Texte source =
==============================

Note à benêts (et à trolls): Ce billet "n'a pas vocation" -comme diraient certains élus de l'UMP comme du PS- à préciser ce que devrait être la politique migratoire de la France, bien erratique depuis des décennies. Il s'agit juste, au travers d'une expulsion familiale largement médiatisée, de mettre en avant quelques non-dits et de voir ce qui aurait pu (ou dû) dans un cas bien précis être fait. Car, contrairement à ce qui a été amplement propagé, le dossier Leonarda souffre de lacunes. Il est un peu long, j'en conviens. J'espère néanmoins que vous le lirez jusqu'au bout.
Nous avons donc une famille nombreuse (#unpapaunemaman et pas mal d'enfants, comme diraient les defenseurs du mariage hétérosexuel) qui est en France et qui demande un statut. Je ne me suis pas penché sur le dossier pour savoir à quand ça remonte (2008, semble-t-il), ni précisément quel statut ils cherchaient à obtenir.
Toujours est-il que, le temps passant, #unpapaunemaman font un enfant de plus, qui nait en France.
Dans le dossier, l'homme prétend être du Kosovo, et qu'il aurait fui ce pays vers 1973 ou 1974, il ne se souvient pas. On passe un peu vite sur le fait que le Kosovo n'a d'existence légale que depuis 2008 et que l'ONU ne l'a défini qu'en 1999, soit tout de même vingt-cinq ans après le départ présumé du demandeur. Dans ce cas, d'où le demandeur vient-il réellement?
Il semble que sur son origine géographique il n'a pas menti, déclarant le 20 octobre: "Je suis parti d'ici il y a 35 ans je ne reconnais plus la ville".
Or cet homme est jeune, très jeune, puisqu'il a moins de cinquante ans aujourd'hui (entre 43 et 47 ans, selon ce que rapportent les différents médias). Ça signifie donc qu'il aurait fui le Kosovo en étant mineur, et personne ne se pose la moindre question de savoir ce qu'il a fait pendant quarante ans?

==============================

Consignes =
1. Réécrivez sous forme de liste le paragraphe du texte source qui commence par « Dans le dossier, l'homme prétend ». Conservez ses faits principaux.
2. Relevez toutes les années citées dans le texte source, sans doublon, dans l'ordre de leur première apparition.
3. Poursuivez le billet sur le dossier Leonarda à partir de sa dernière phrase.

==============================

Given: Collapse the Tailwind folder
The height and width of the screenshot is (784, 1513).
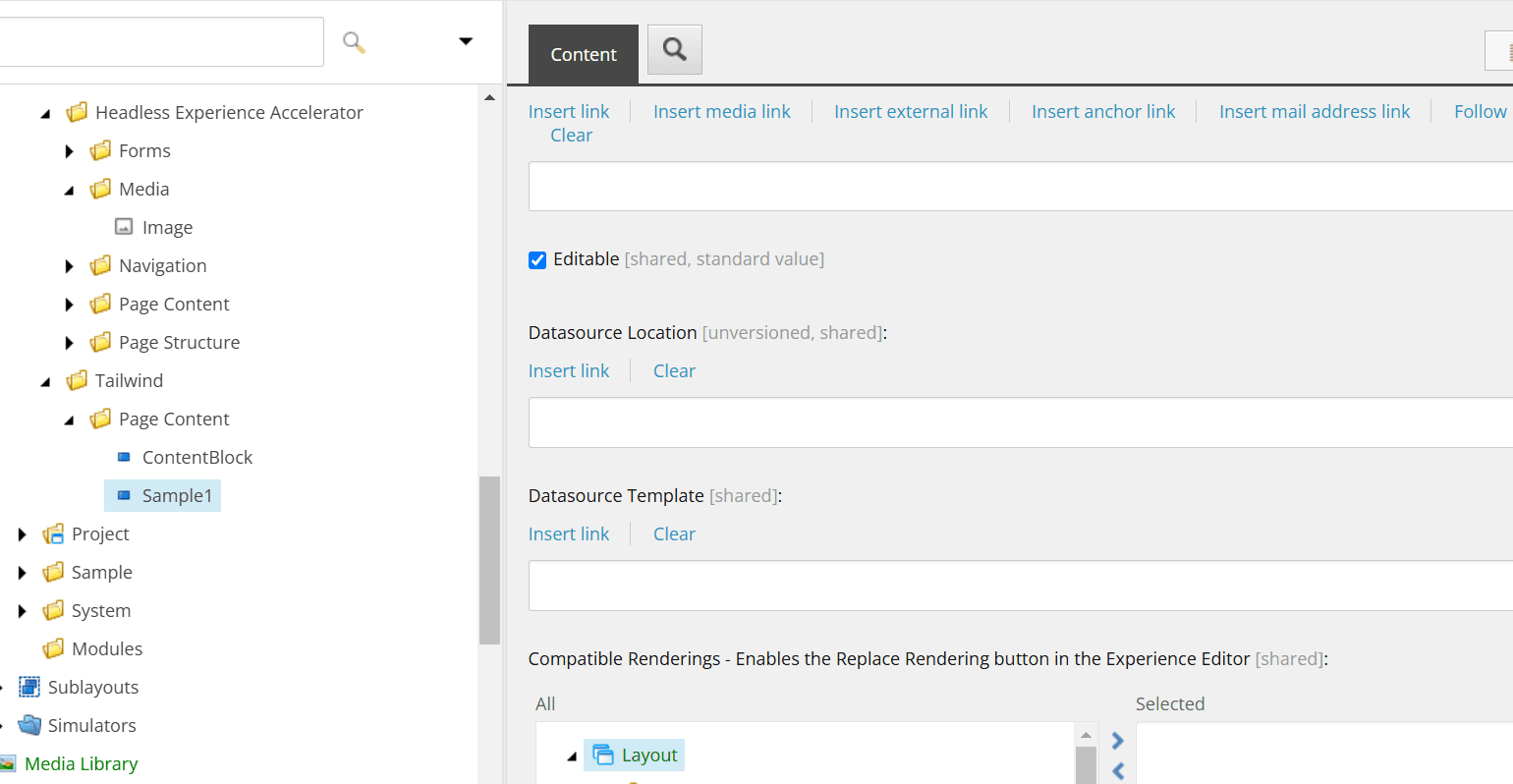Looking at the screenshot, I should 45,381.
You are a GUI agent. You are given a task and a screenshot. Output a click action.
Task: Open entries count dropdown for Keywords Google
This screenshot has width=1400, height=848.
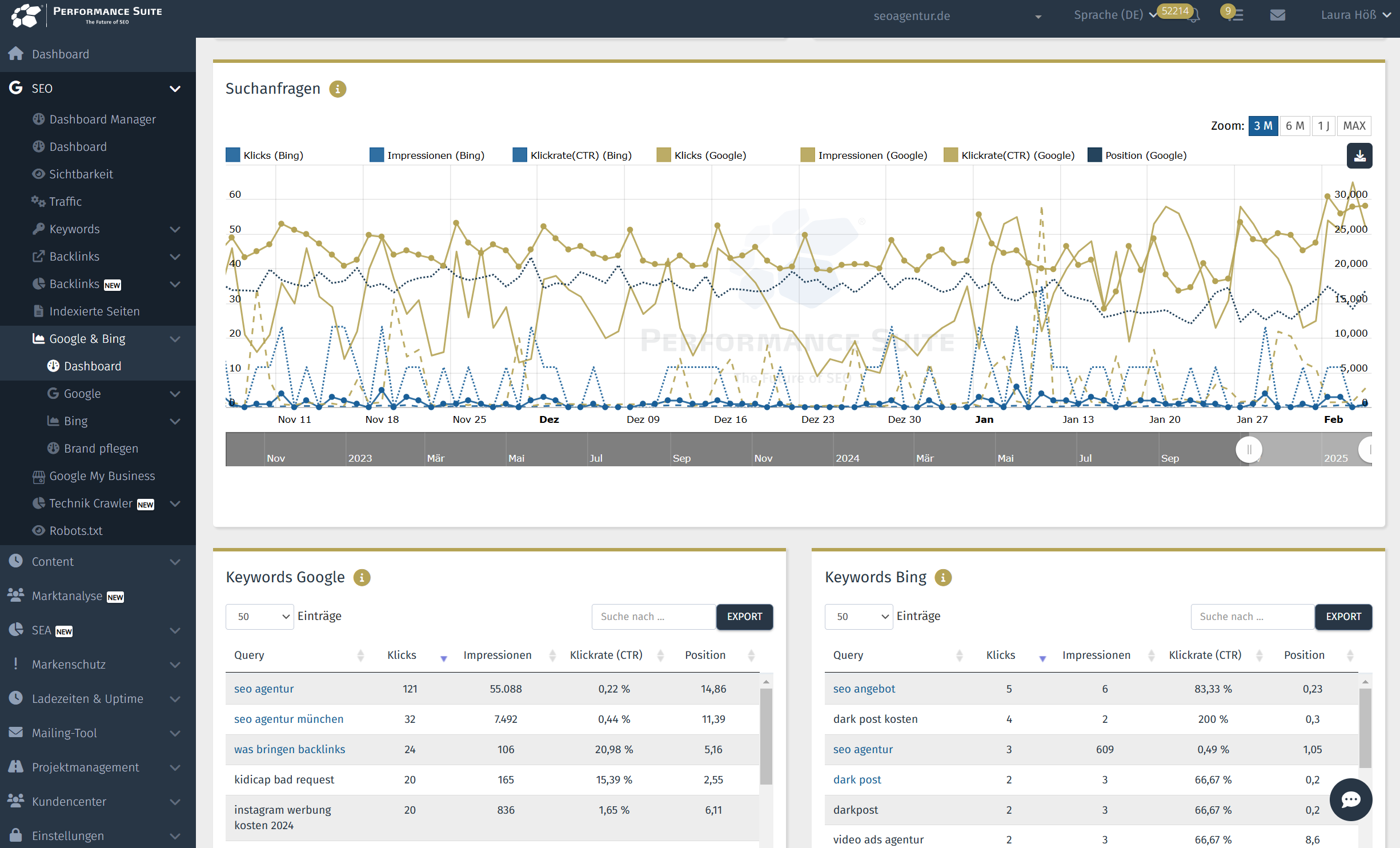[x=260, y=617]
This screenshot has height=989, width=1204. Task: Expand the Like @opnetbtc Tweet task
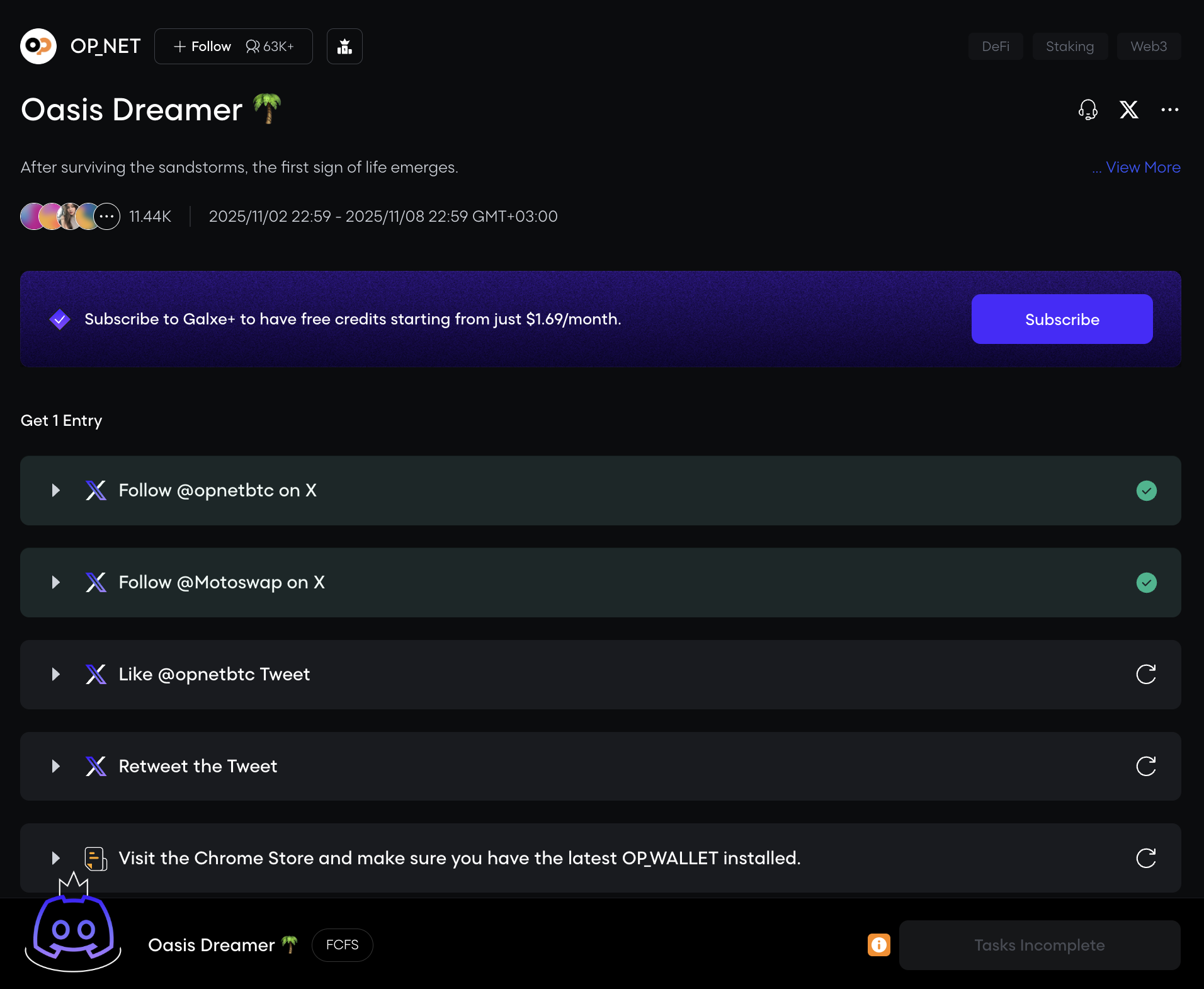coord(56,675)
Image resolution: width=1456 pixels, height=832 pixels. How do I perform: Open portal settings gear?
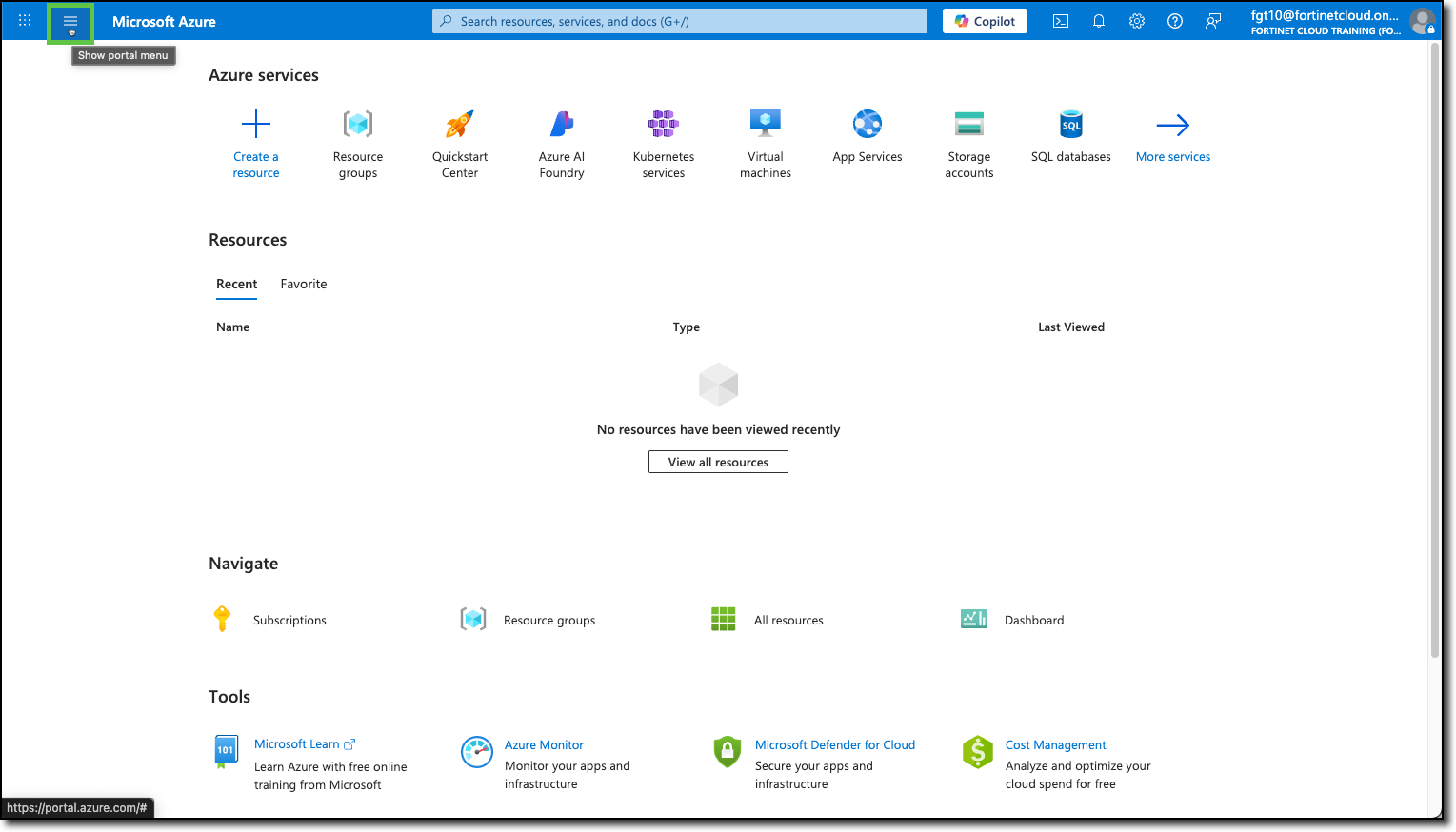1136,20
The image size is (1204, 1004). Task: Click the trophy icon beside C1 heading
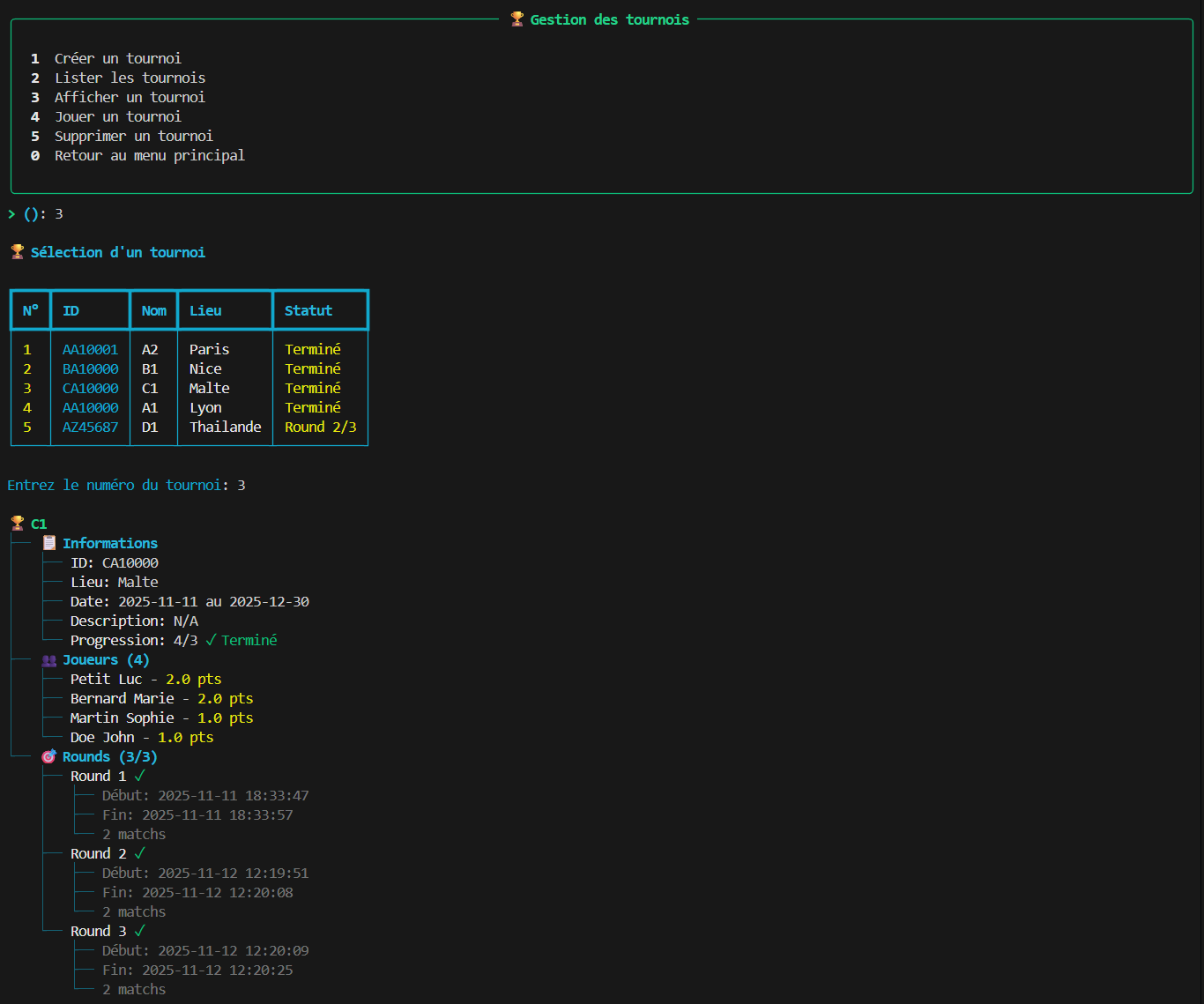tap(18, 524)
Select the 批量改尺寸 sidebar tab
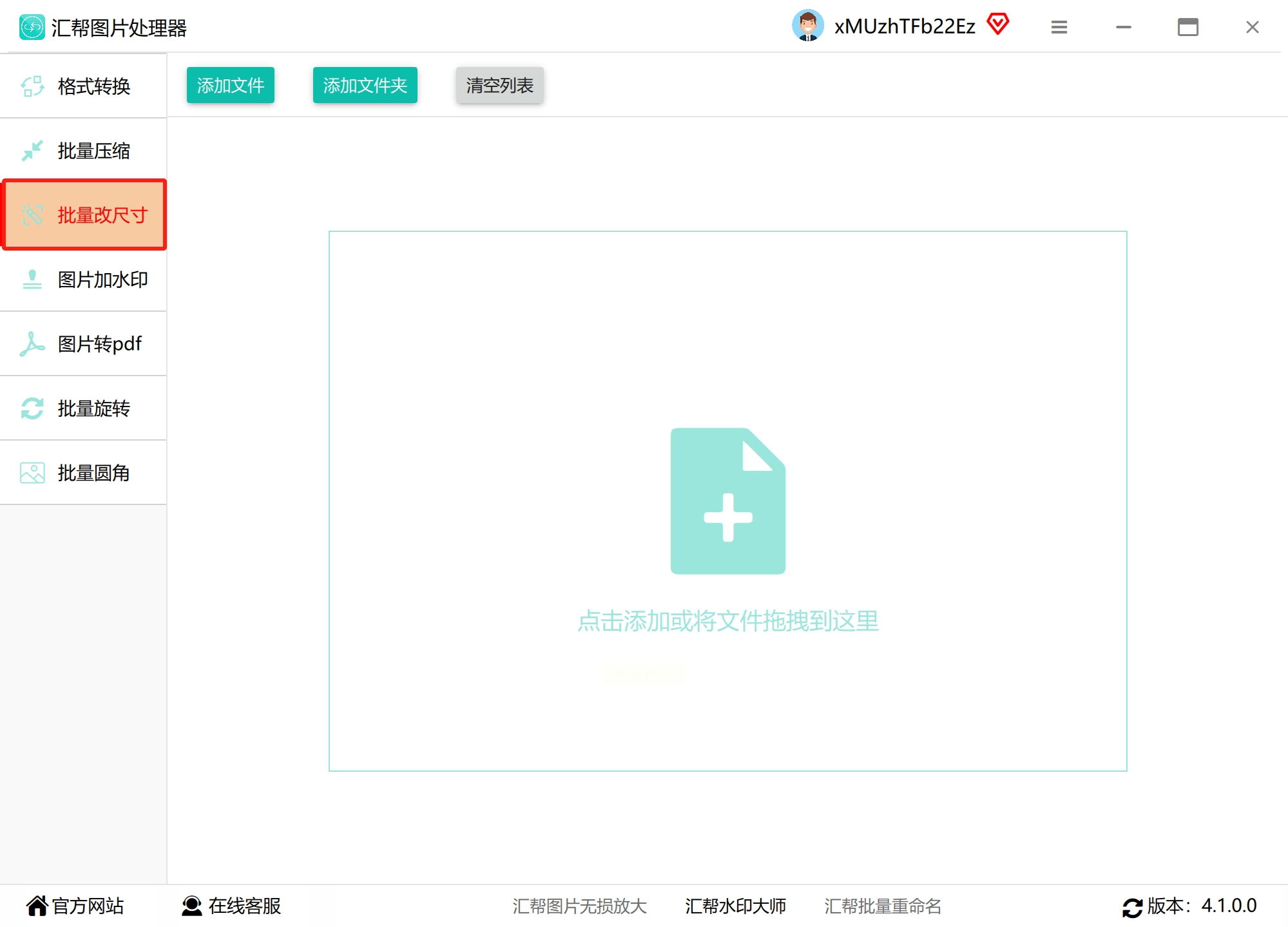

==============================

Réponses =
1.
- L'homme affirme venir du Kosovo et avoir fui ce pays vers 1973 ou 1974, sans se souvenir de la date exacte.
- Le Kosovo n'a d'existence légale que depuis 2008.
- L'ONU ne l'a défini qu'en 1999, soit vingt-cinq ans après ce départ présumé.
- D'où le demandeur vient-il donc réellement ?

2. 2008, 1973, 1974, 1999

3.
Cet homme est donc, à première vue, un affabulateur. Doublé d'un mari et d'un père violent mais c'est un autre problème (j'y reviendrai plus loin).
Donc l'administration française dans toute sa splendeur va, à plusieurs reprises rejeter son dossier, sans même tiquer sur ce "point de détail de l'histoire" qui devrait faire s'interroger sur un problème technique: par quel pays M. Dibrani est-il entré en France?
Là, il y a déjà de quoi jeter le trouble sur la "qualité" de l'étude du dossier (à plusieurs reprises), pour ne pas dire du rejet de dossier sans étude. Ça confirme les rumeurs persistantes, qui existaient déjà depuis une dizaine d'années sur les pratiques de l'OFPRA. Tombé voici peu sur les "chances" d'être admis en France selon le pays d'origine, j'avais été un peu surpris: plus on vient d'un pays peu pourvoyeur, plus on a de chance d'être admis au séjour en France.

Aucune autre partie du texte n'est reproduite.